(Rows on where the targets appear)
※ ※ ※

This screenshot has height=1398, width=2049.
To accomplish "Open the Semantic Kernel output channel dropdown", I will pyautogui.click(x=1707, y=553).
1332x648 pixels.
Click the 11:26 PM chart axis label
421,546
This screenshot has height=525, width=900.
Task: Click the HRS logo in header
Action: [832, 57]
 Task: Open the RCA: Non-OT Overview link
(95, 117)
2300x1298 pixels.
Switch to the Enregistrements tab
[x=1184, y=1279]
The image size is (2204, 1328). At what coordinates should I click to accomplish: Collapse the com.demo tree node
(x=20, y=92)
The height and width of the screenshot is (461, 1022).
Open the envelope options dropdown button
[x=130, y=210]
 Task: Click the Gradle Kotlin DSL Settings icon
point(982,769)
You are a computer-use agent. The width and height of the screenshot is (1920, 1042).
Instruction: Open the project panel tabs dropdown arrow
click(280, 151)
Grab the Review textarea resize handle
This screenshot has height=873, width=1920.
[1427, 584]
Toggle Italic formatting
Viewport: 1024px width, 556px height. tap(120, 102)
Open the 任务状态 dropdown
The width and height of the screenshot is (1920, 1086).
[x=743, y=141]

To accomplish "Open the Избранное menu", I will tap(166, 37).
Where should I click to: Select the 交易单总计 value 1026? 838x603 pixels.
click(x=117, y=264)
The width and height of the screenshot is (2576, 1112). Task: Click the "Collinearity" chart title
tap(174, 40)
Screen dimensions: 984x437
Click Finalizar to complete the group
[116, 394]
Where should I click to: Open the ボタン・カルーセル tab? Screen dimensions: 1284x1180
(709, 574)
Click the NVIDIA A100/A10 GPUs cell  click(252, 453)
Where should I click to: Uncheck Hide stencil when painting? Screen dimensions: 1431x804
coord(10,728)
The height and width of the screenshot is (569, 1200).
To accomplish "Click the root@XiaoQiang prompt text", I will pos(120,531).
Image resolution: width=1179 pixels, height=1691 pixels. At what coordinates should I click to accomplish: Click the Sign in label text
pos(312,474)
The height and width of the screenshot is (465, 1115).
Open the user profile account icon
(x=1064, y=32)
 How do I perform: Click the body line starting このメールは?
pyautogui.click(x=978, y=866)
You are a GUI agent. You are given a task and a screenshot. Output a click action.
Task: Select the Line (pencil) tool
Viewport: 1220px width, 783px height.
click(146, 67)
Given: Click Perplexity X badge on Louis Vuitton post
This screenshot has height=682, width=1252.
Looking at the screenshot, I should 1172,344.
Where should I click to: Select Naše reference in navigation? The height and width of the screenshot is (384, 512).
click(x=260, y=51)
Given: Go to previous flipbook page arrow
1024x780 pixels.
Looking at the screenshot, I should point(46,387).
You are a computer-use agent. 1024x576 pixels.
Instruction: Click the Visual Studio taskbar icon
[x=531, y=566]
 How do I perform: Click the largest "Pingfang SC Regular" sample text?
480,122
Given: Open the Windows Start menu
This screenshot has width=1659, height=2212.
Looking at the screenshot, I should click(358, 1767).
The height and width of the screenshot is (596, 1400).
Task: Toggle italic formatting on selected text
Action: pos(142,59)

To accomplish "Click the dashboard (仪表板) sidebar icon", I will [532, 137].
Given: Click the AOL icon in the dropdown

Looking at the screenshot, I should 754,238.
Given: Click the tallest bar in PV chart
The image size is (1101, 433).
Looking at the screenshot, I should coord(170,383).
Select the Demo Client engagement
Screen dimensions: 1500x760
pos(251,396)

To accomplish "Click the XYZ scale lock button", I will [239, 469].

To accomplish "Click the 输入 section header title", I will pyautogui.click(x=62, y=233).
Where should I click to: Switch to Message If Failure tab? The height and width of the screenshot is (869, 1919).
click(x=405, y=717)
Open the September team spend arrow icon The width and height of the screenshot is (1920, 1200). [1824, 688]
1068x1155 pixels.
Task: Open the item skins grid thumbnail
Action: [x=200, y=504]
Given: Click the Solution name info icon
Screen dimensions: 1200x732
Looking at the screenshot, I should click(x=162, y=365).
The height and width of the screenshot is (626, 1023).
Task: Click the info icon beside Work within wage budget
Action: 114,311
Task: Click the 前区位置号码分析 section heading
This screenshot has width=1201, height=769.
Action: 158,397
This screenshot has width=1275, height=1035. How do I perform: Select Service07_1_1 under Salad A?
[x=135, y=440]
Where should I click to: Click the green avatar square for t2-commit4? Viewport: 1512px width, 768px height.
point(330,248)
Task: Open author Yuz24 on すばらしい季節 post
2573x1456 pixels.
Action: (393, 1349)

※ ※ ※

Reproduce the lines of the material above without a single change.

This screenshot has height=1398, width=2049.
To accomplish "Open the Semantic Kernel output channel dropdown", I will pyautogui.click(x=1707, y=553).
1332x648 pixels.
Click the 11:26 PM chart axis label
421,546
This screenshot has height=525, width=900.
Task: Click the HRS logo in header
Action: [832, 57]
 Task: Open the RCA: Non-OT Overview link
(95, 117)
2300x1298 pixels.
Switch to the Enregistrements tab
[x=1184, y=1279]
The image size is (2204, 1328). At what coordinates should I click to accomplish: Collapse the com.demo tree node
(x=20, y=92)
The height and width of the screenshot is (461, 1022).
Open the envelope options dropdown button
[x=130, y=210]
 Task: Click the Gradle Kotlin DSL Settings icon
point(982,769)
You are a computer-use agent. The width and height of the screenshot is (1920, 1042).
Instruction: Open the project panel tabs dropdown arrow
click(280, 151)
Grab the Review textarea resize handle
This screenshot has height=873, width=1920.
[1427, 584]
Toggle Italic formatting
Viewport: 1024px width, 556px height. tap(120, 102)
Open the 任务状态 dropdown
The width and height of the screenshot is (1920, 1086).
[x=743, y=141]

To accomplish "Open the Избранное menu", I will tap(166, 37).
Where should I click to: Select the 交易单总计 value 1026? 838x603 pixels.
click(x=117, y=264)
The width and height of the screenshot is (2576, 1112). Task: Click the "Collinearity" chart title
tap(174, 40)
Screen dimensions: 984x437
Click Finalizar to complete the group
[116, 394]
Where should I click to: Open the ボタン・カルーセル tab? Screen dimensions: 1284x1180
(709, 574)
Click the NVIDIA A100/A10 GPUs cell  click(252, 453)
Where should I click to: Uncheck Hide stencil when painting? Screen dimensions: 1431x804
coord(10,728)
The height and width of the screenshot is (569, 1200).
To accomplish "Click the root@XiaoQiang prompt text", I will pos(120,531).
Image resolution: width=1179 pixels, height=1691 pixels. At what coordinates should I click to accomplish: Click the Sign in label text
pos(312,474)
The height and width of the screenshot is (465, 1115).
Open the user profile account icon
(x=1064, y=32)
 How do I perform: Click the body line starting このメールは?
pyautogui.click(x=978, y=866)
You are a GUI agent. You are given a task and a screenshot. Output a click action.
Task: Select the Line (pencil) tool
Viewport: 1220px width, 783px height.
click(146, 67)
Given: Click Perplexity X badge on Louis Vuitton post
This screenshot has height=682, width=1252.
Looking at the screenshot, I should 1172,344.
Where should I click to: Select Naše reference in navigation? The height and width of the screenshot is (384, 512).
click(x=260, y=51)
Given: Go to previous flipbook page arrow
1024x780 pixels.
Looking at the screenshot, I should point(46,387).
You are a computer-use agent. 1024x576 pixels.
Instruction: Click the Visual Studio taskbar icon
[x=531, y=566]
 How do I perform: Click the largest "Pingfang SC Regular" sample text?
480,122
Given: Open the Windows Start menu
This screenshot has width=1659, height=2212.
Looking at the screenshot, I should click(358, 1767).
The height and width of the screenshot is (596, 1400).
Task: Toggle italic formatting on selected text
Action: pos(142,59)

To accomplish "Click the dashboard (仪表板) sidebar icon", I will [532, 137].
Given: Click the AOL icon in the dropdown

Looking at the screenshot, I should 754,238.
Given: Click the tallest bar in PV chart
The image size is (1101, 433).
Looking at the screenshot, I should coord(170,383).
Select the Demo Client engagement
Screen dimensions: 1500x760
pos(251,396)

To accomplish "Click the XYZ scale lock button", I will [239, 469].

To accomplish "Click the 输入 section header title", I will pyautogui.click(x=62, y=233).
Where should I click to: Switch to Message If Failure tab? The height and width of the screenshot is (869, 1919).
click(x=405, y=717)
Open the September team spend arrow icon The width and height of the screenshot is (1920, 1200). [1824, 688]
1068x1155 pixels.
Task: Open the item skins grid thumbnail
Action: [x=200, y=504]
Given: Click the Solution name info icon
Screen dimensions: 1200x732
Looking at the screenshot, I should click(x=162, y=365).
The height and width of the screenshot is (626, 1023).
Task: Click the info icon beside Work within wage budget
Action: 114,311
Task: Click the 前区位置号码分析 section heading
This screenshot has width=1201, height=769.
Action: 158,397
This screenshot has width=1275, height=1035. How do I perform: Select Service07_1_1 under Salad A?
[x=135, y=440]
Where should I click to: Click the green avatar square for t2-commit4? Viewport: 1512px width, 768px height.
point(330,248)
Task: Open author Yuz24 on すばらしい季節 post
2573x1456 pixels.
Action: (393, 1349)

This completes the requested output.